The answer must be an exact reprint of the lines from the one with "Task: Open the search icon" through the final line of the data, with no pictures included.

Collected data
Start of Block

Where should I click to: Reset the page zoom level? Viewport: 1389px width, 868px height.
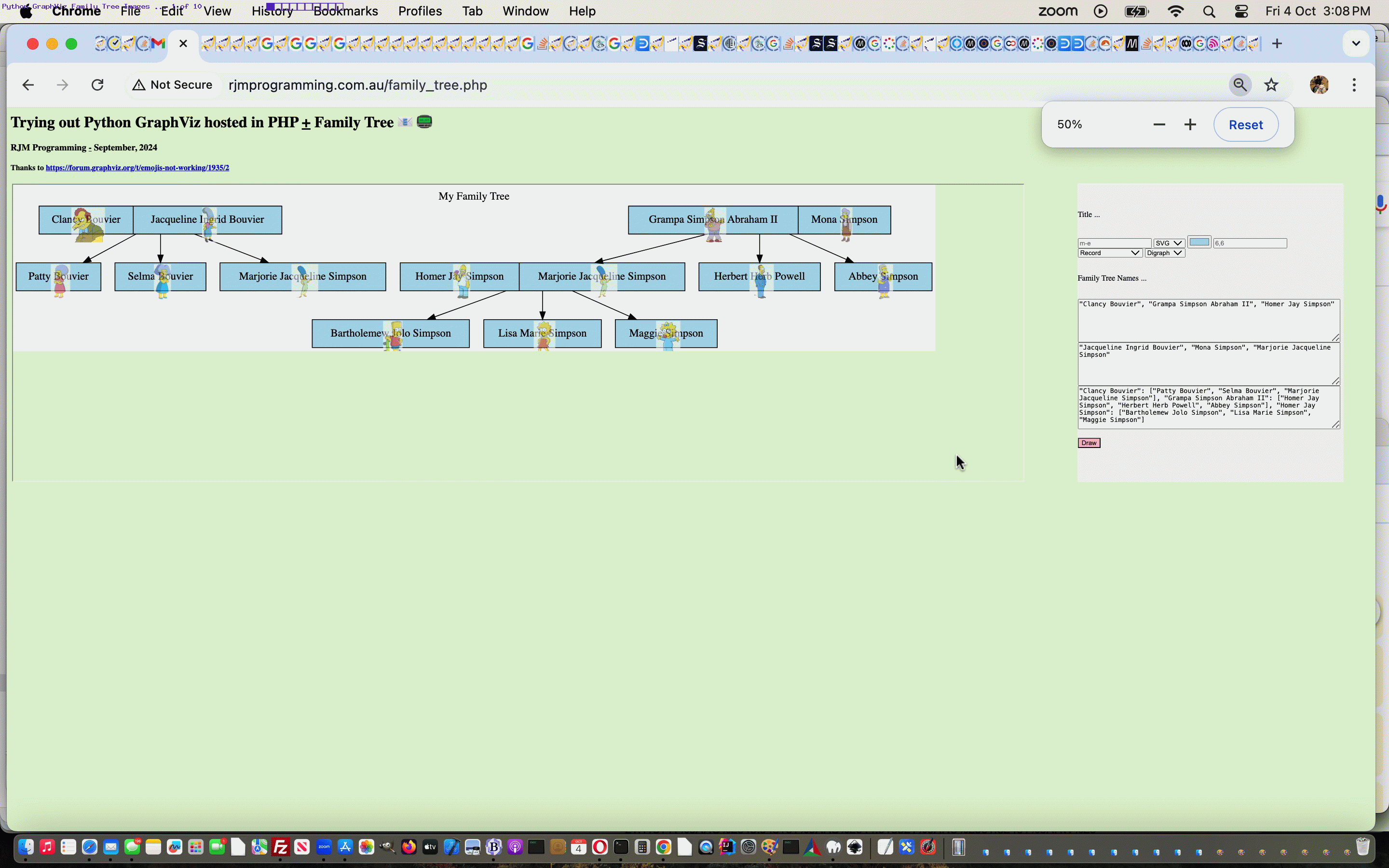(x=1245, y=124)
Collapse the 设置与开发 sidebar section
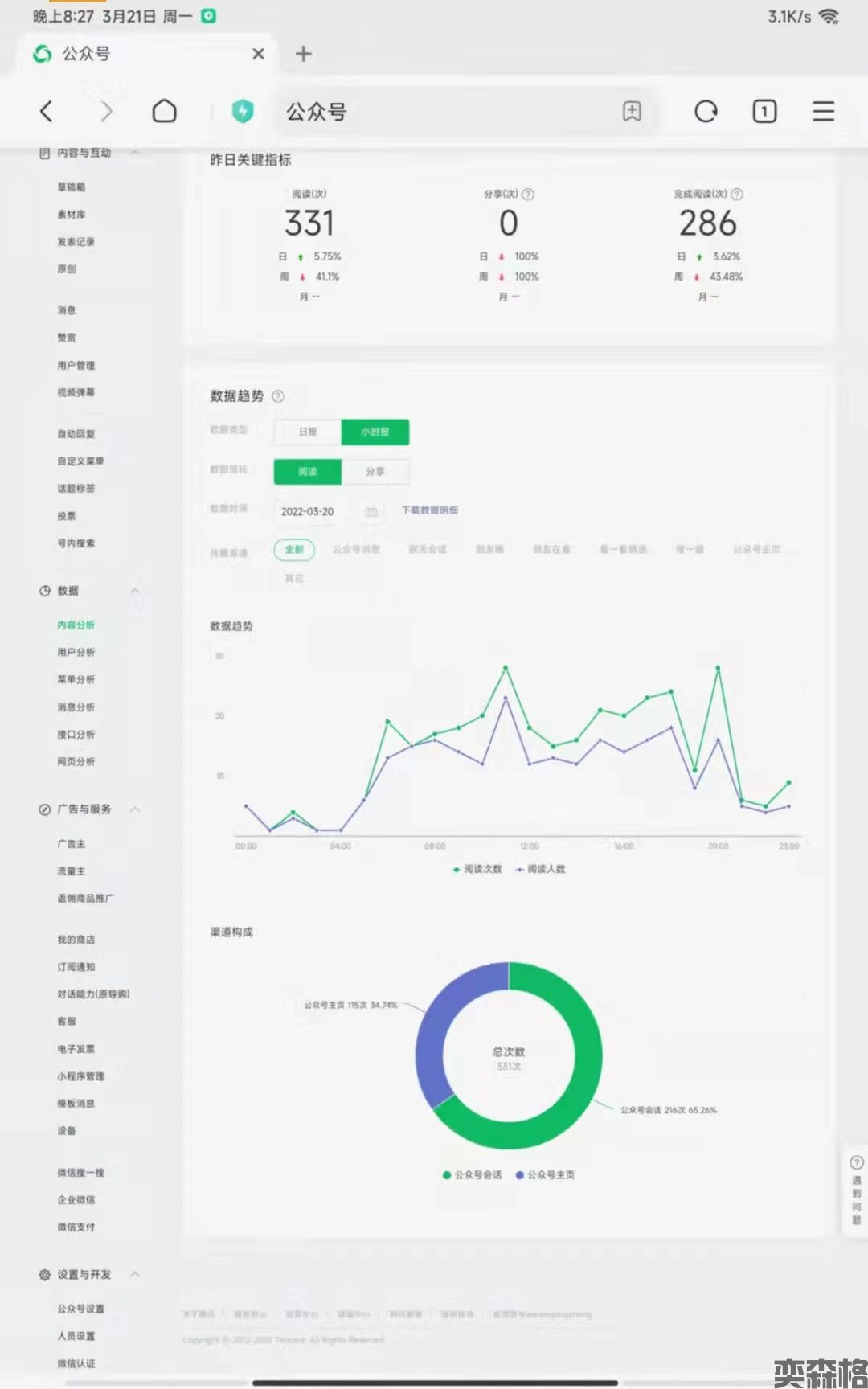 pyautogui.click(x=135, y=1274)
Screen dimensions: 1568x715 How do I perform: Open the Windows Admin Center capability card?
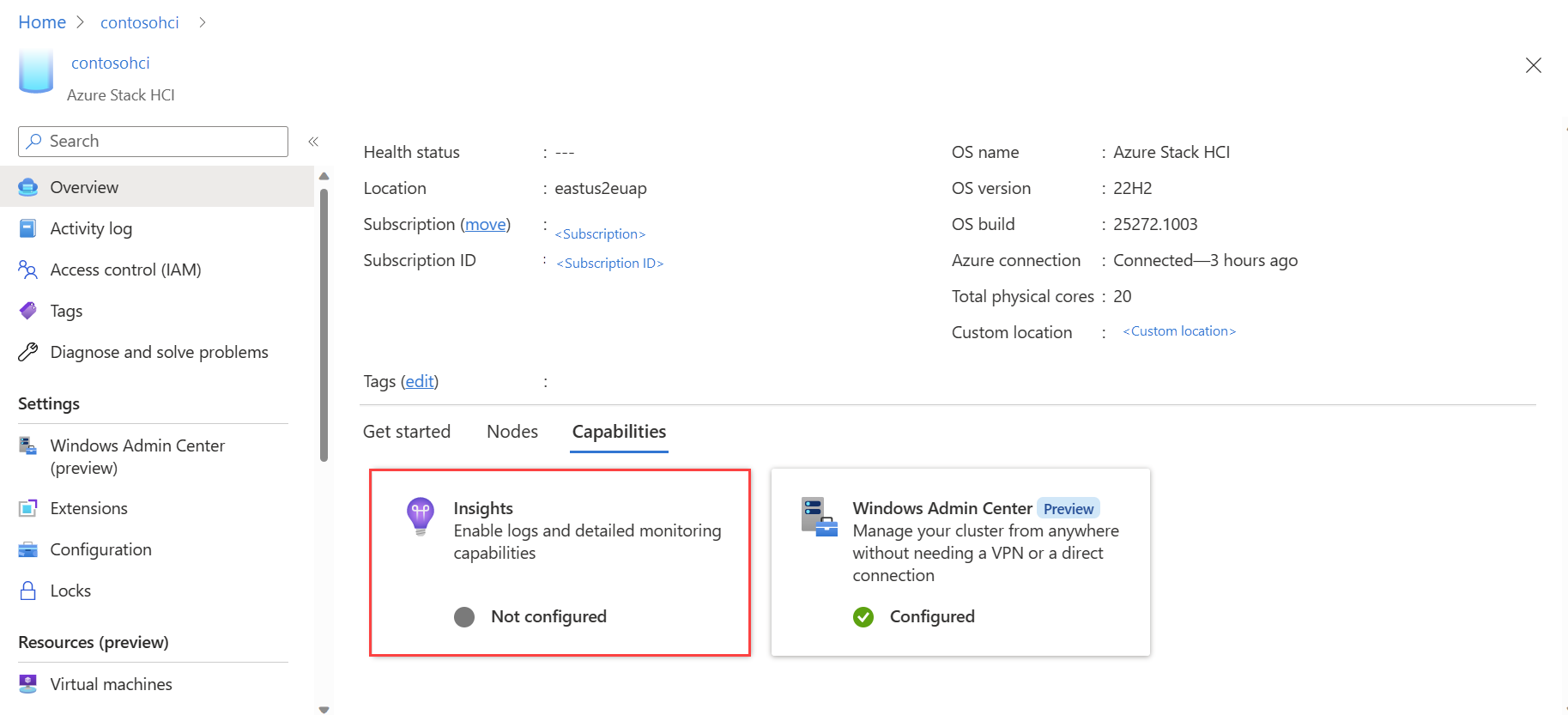[x=960, y=562]
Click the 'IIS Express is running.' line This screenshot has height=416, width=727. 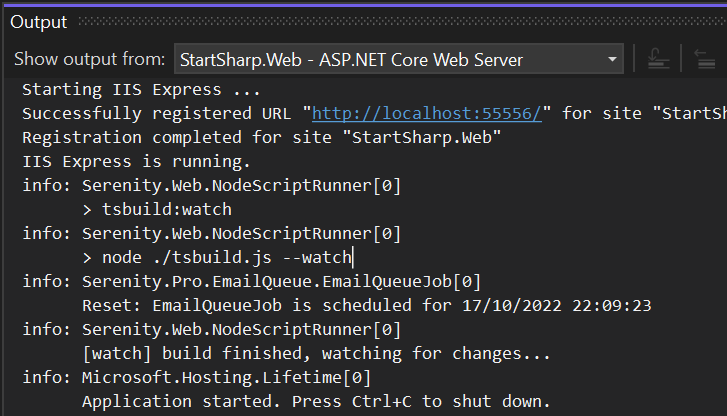(135, 161)
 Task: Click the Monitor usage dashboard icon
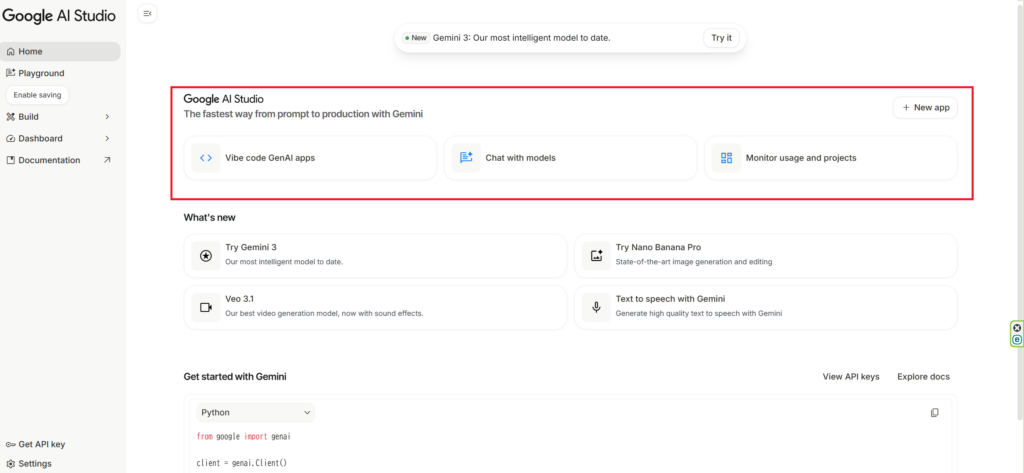pyautogui.click(x=726, y=158)
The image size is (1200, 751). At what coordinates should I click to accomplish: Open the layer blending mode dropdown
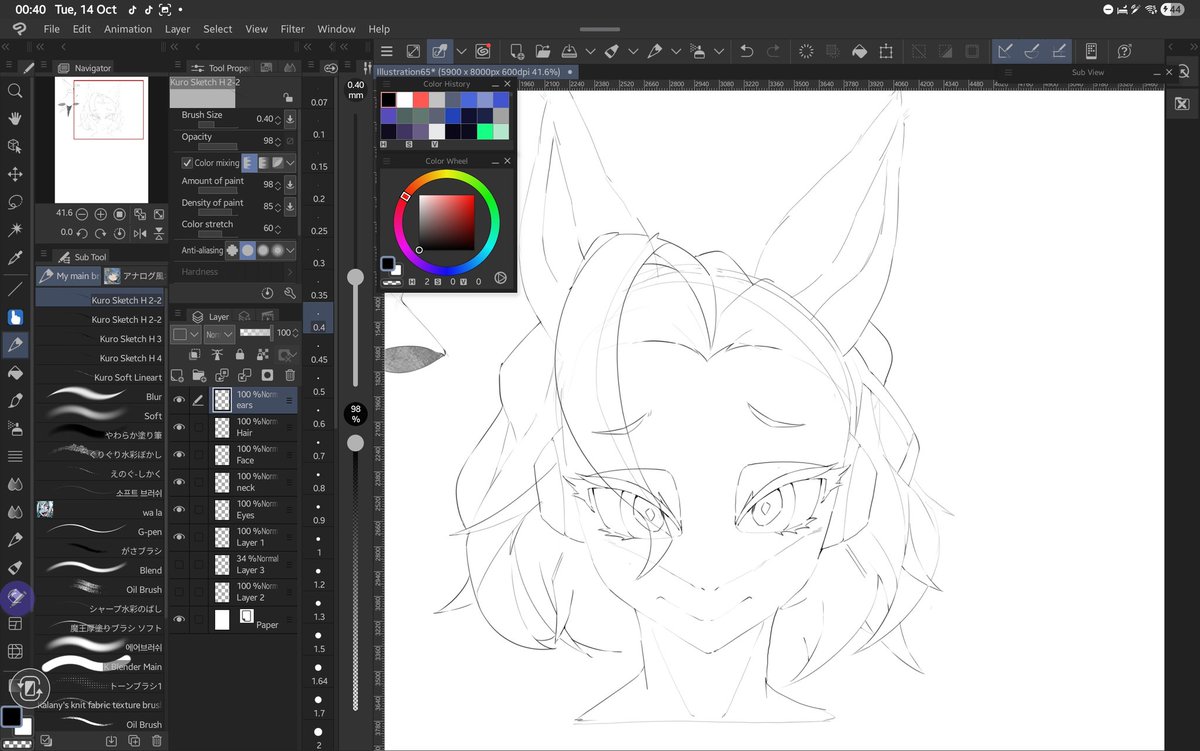220,334
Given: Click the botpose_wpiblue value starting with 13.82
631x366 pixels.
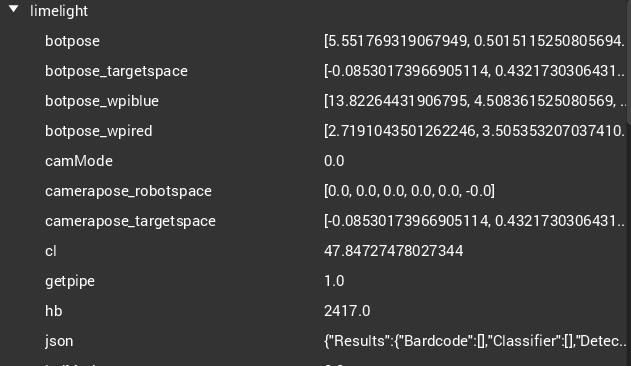Looking at the screenshot, I should pos(475,101).
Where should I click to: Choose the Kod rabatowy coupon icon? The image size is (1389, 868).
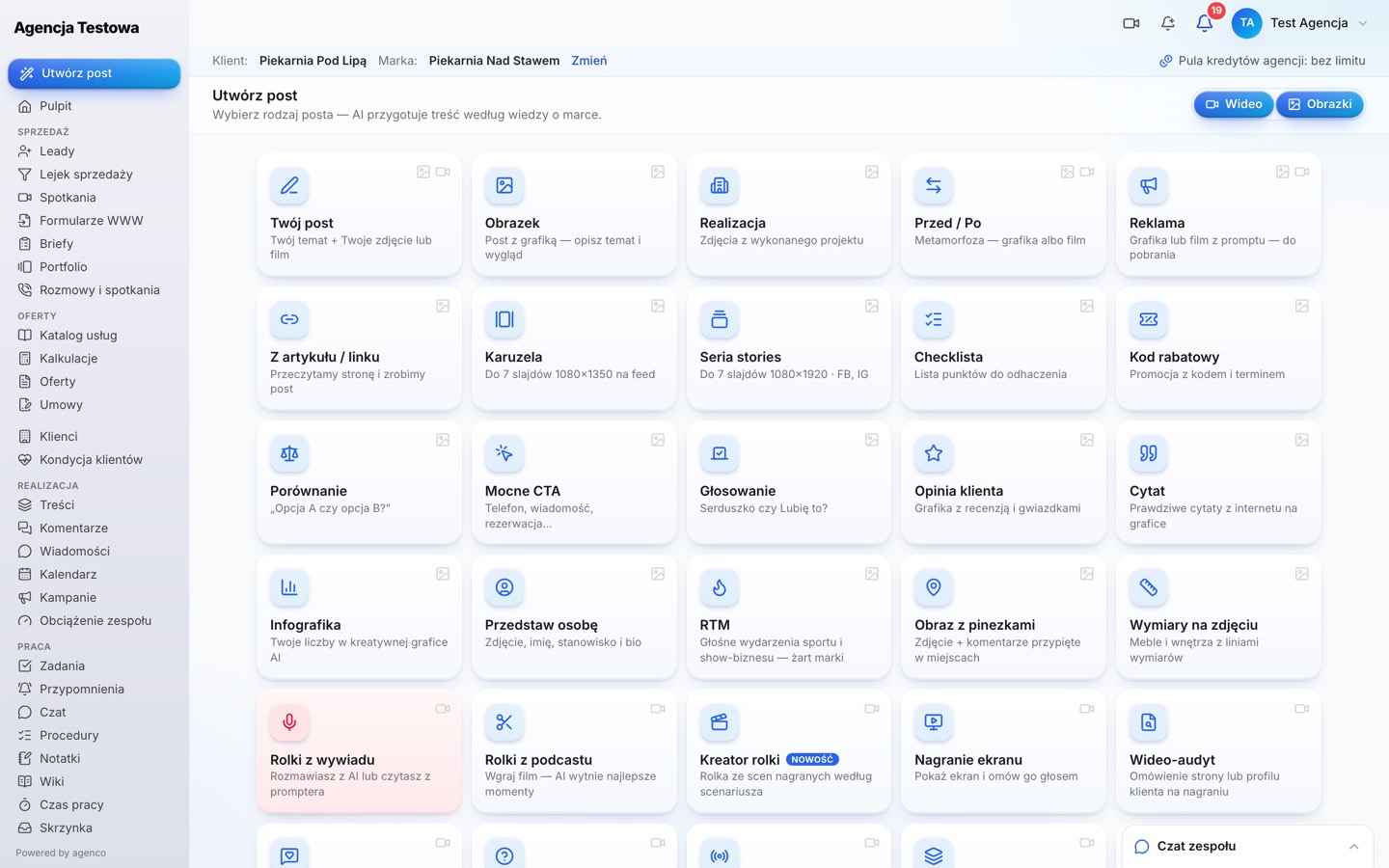(1148, 319)
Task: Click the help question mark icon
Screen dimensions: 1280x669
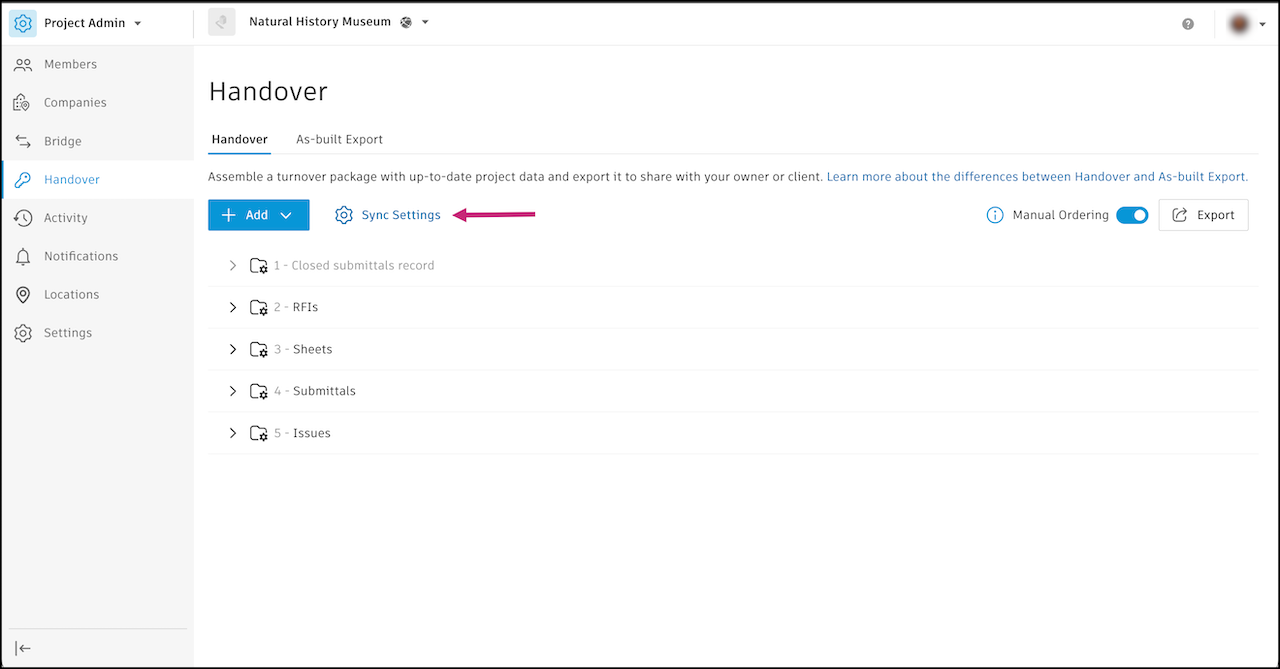Action: click(x=1188, y=24)
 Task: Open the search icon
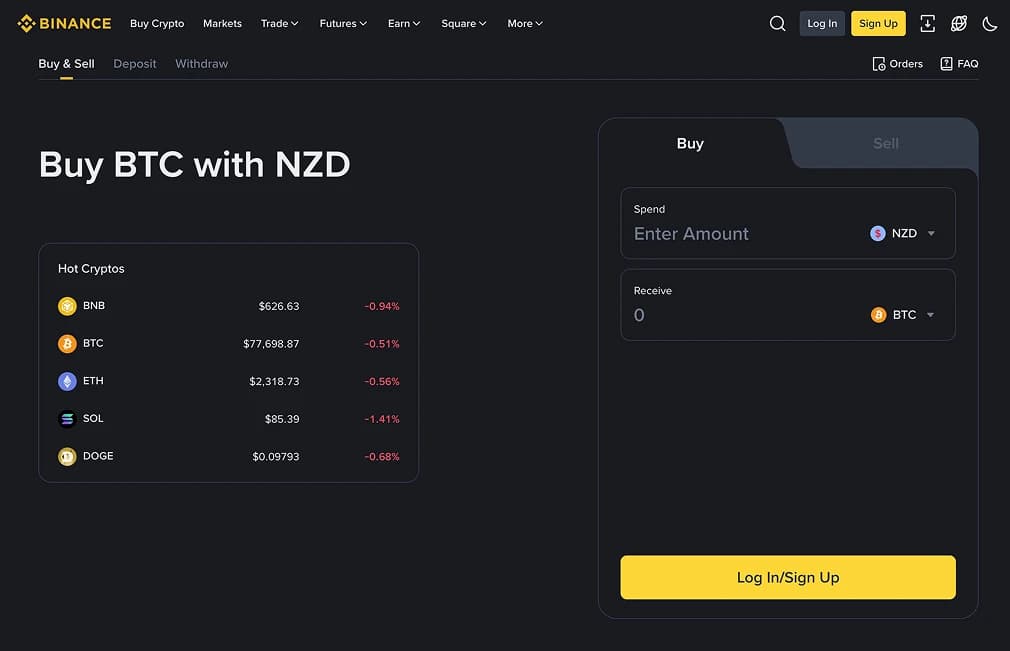tap(777, 23)
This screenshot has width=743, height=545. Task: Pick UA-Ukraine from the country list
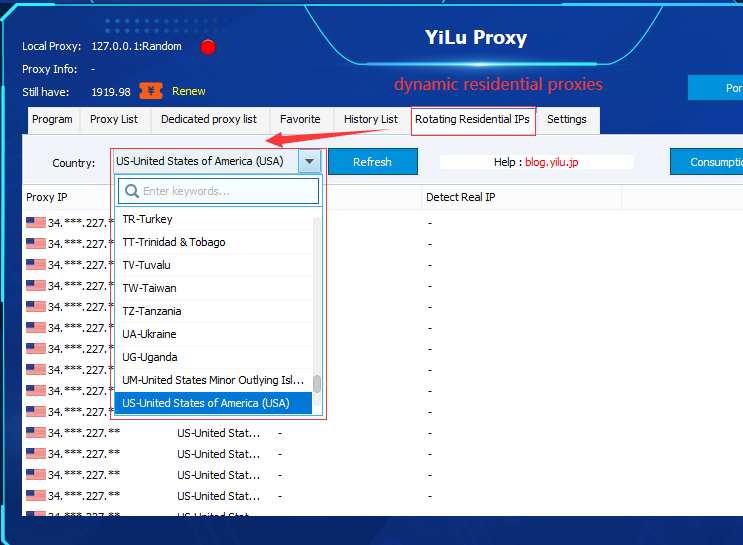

End of Block

:: Result for this exercise ::
 Task: Open the search icon
tap(777, 23)
This screenshot has width=743, height=545. Task: Pick UA-Ukraine from the country list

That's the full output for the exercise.